El otro Lázaro, el de la Parábola, que tras su muerto su alma fue al Hades, el lugar donde iban las almas en espera a que Cristo inaugurara la Casa del Padre. Y Lázaro, el hermano de Marta y María, ¡ si aquella mujer que gastó cuanto tenia para comprar los mejores perfumes para ungir la cabeza del Señor!.

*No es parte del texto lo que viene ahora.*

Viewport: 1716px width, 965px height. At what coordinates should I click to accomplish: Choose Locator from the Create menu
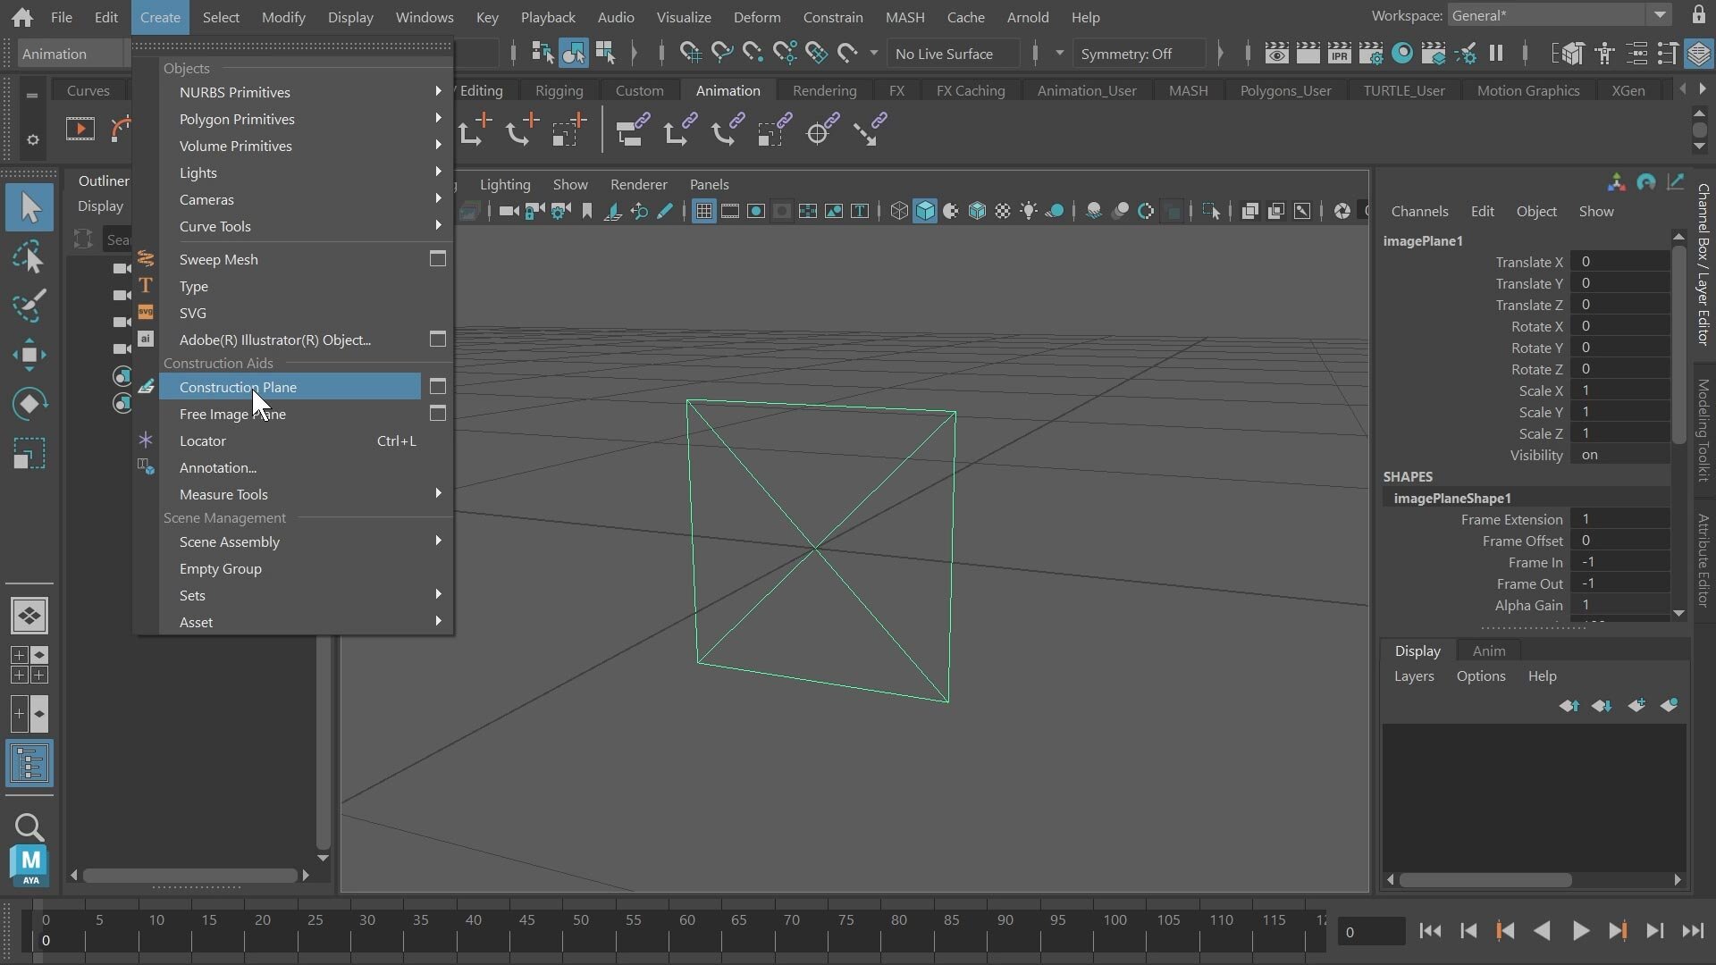click(203, 441)
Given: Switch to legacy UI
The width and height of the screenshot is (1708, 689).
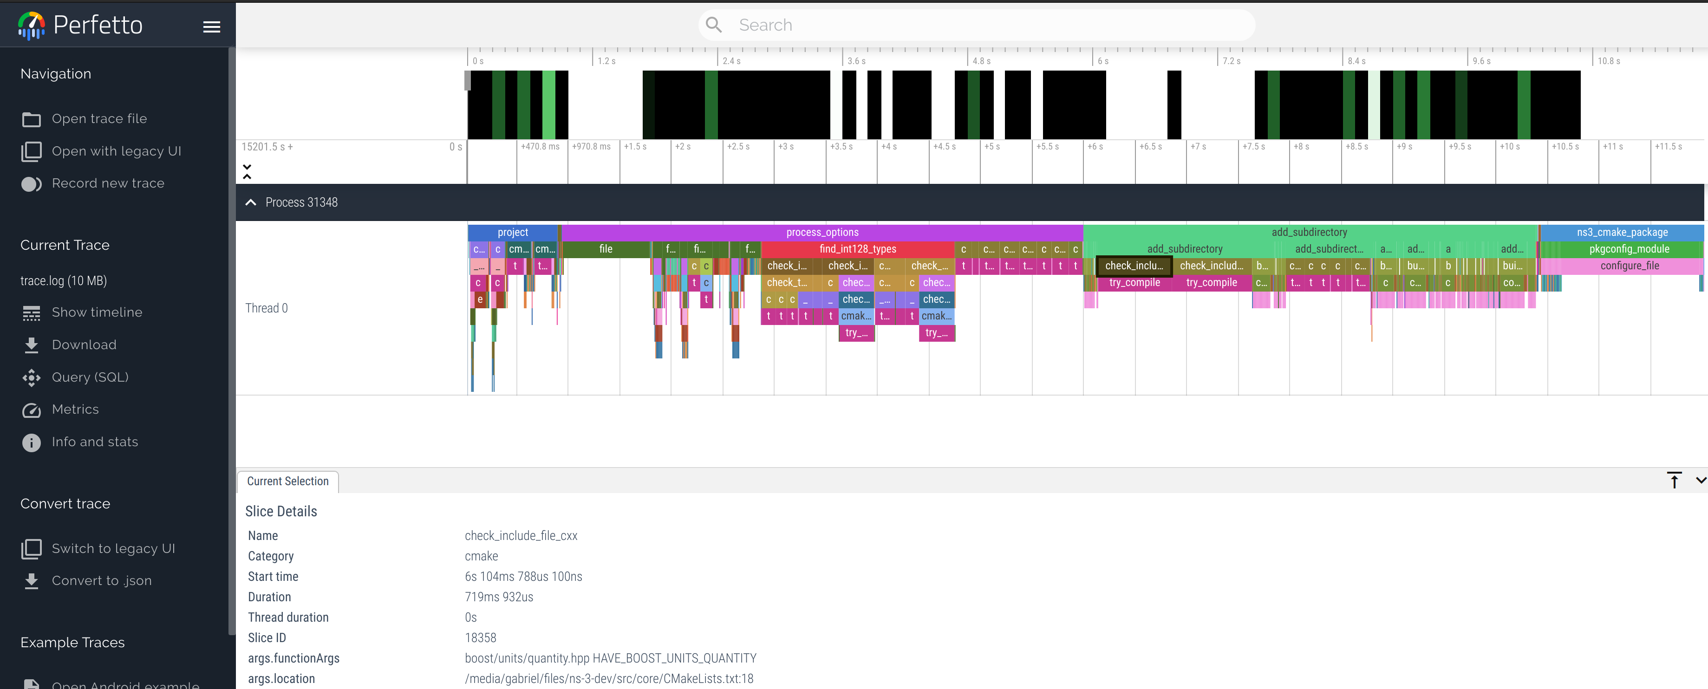Looking at the screenshot, I should click(113, 548).
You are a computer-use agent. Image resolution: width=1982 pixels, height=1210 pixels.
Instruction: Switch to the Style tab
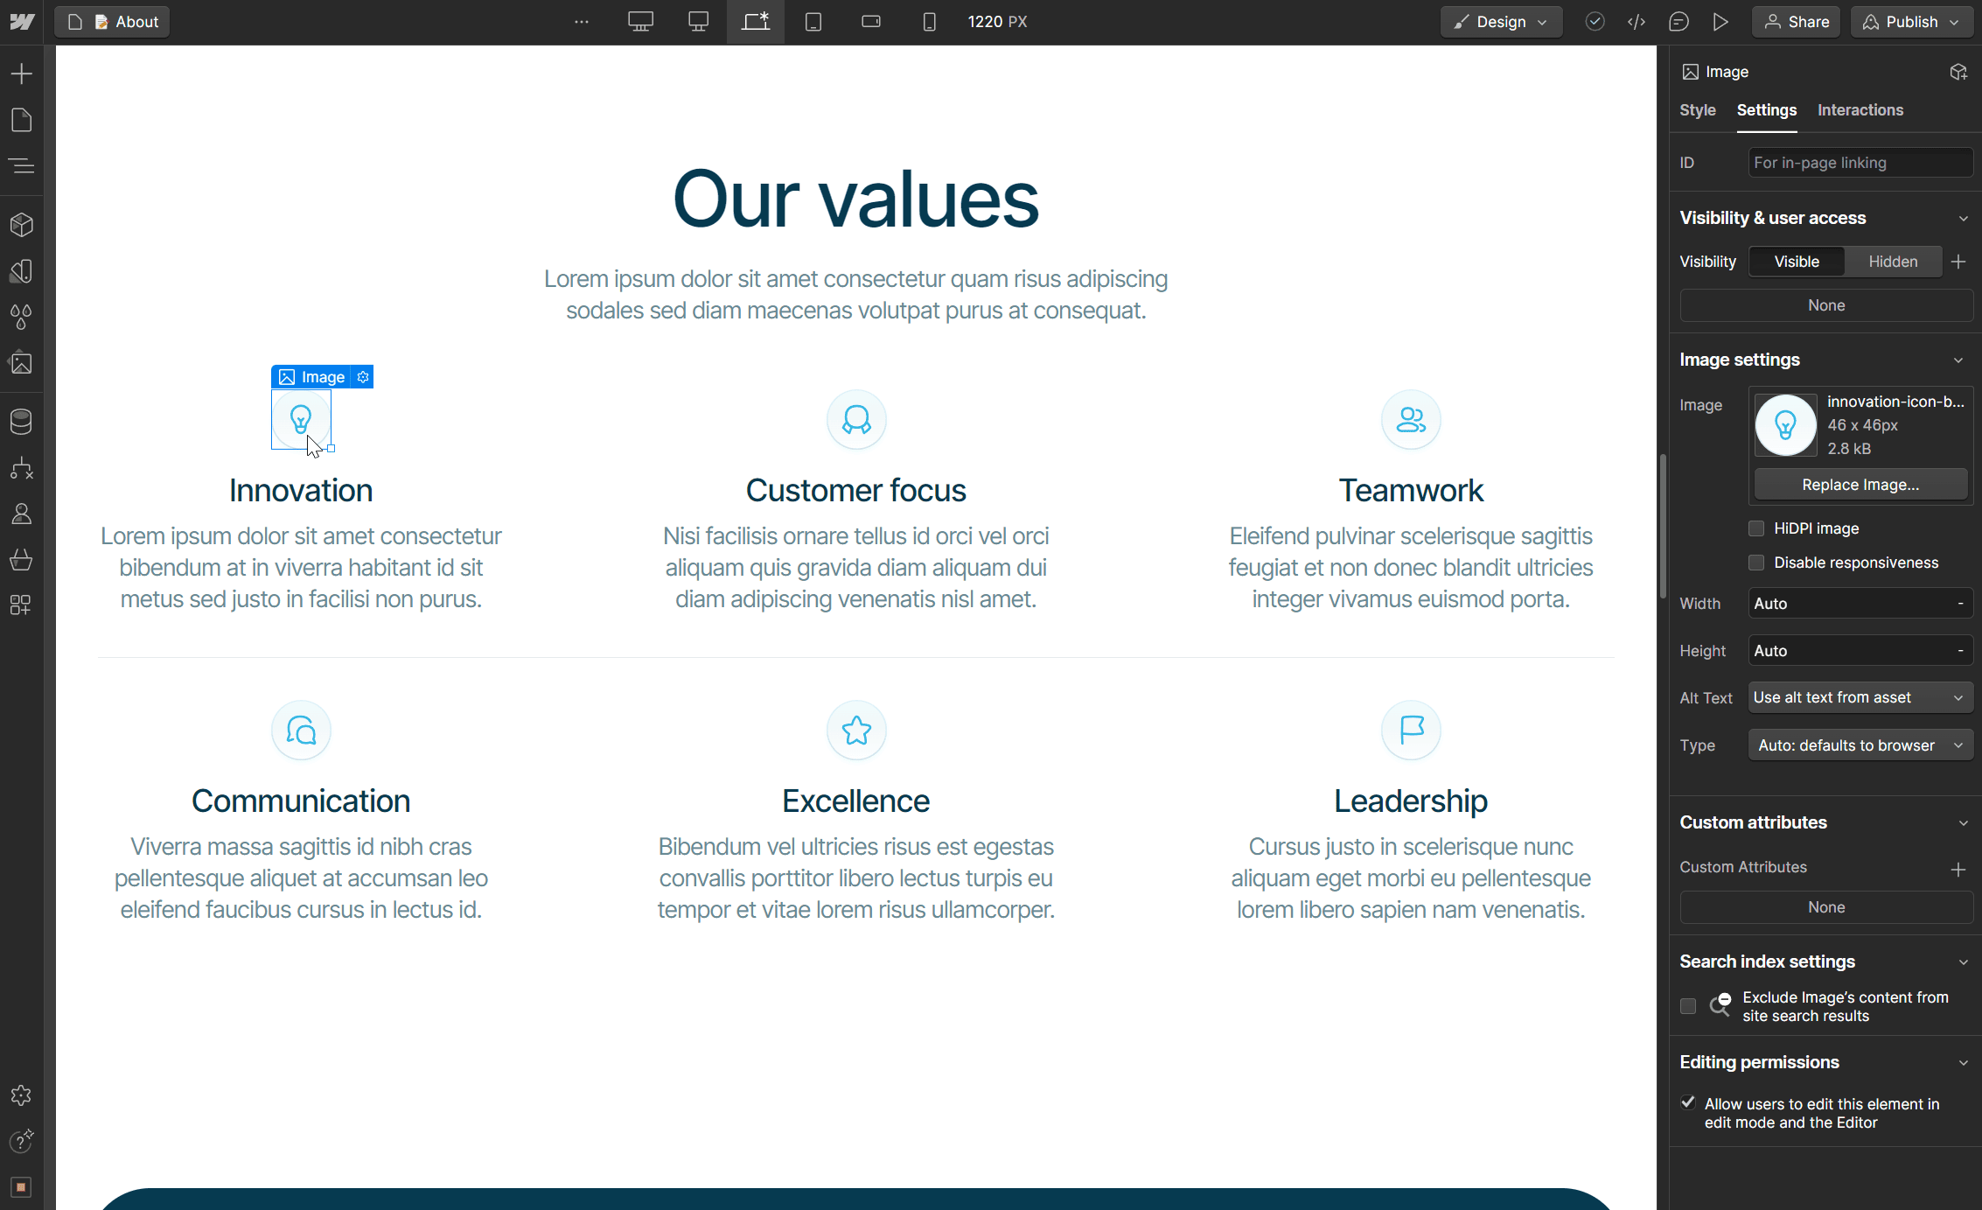coord(1697,110)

Es de saber que todos los que habían muerto hasta la triunfante Resureccion del Señor y habían cumplido con sus mandatos del Señor, estarían esperando su resurrección en un lugar preparado por Dios que se denominaba el Hades también el Seno de Habrahán. No era el lugar de la plena perfección, pués esta solo se recibe en el lugar Santo que la Iglesia denomina Gloria o Cielo. ¿Sería el Cielo o el Hades, el lugar en donde los discípulos, cuando la Transfiguracion, saborearon aquella enorme felicidad, hasta el punto de que uno de ellos dijo: ¡Que bien se está aquí, Señor!. También se le llama “ los infiernos”, que nada tiene que ver con el infierno, donde las almas penarán su castigo. Cuando rezamos el credo, decimos “ y descendió a los infiernos”, hace referencia al lugar donde Cristo bajo a animar a las que pronto pasarían para toda la eternidad a la Gloria de Dios. Que sintieron los tres Lázaros.
Mi amigo Lázaro una segura inmensa alegría, primero por encontrarse a aquel a quien tanto amó en vida y después por encontrarse ante Padre Dios a quien tanto esperó. Lázaro, el hermano de Marta y María, que permaneció, cuatro días muerto, pasaría cuatro días en el llamado Hades. ¿Pero y después? ¿Qué sintió al volver a estar en el mundo. Nada dice el Evangelio. Es de suponer que llevaría una vida distinta, veria con otros ojos a los que cumplían o no con la Ley de Dios. Es posible que hablara de la necesidad de cambiar de vida a los que se habían torcido del camino. Es posible que sin hablarles donde había estado tratara de dar ejemplo con su vida. Nada se dice de que llevara acabo lo que hoy llamamos labor catequética; nada se nos dice de cual era su vida antes, pero es de suponer que sería distinta a la que había llevado hasta antes de morir. Tres Lázaros que son un ejemplo para nosotros, de que sabemos que después de esta vida nos espera otra mejor.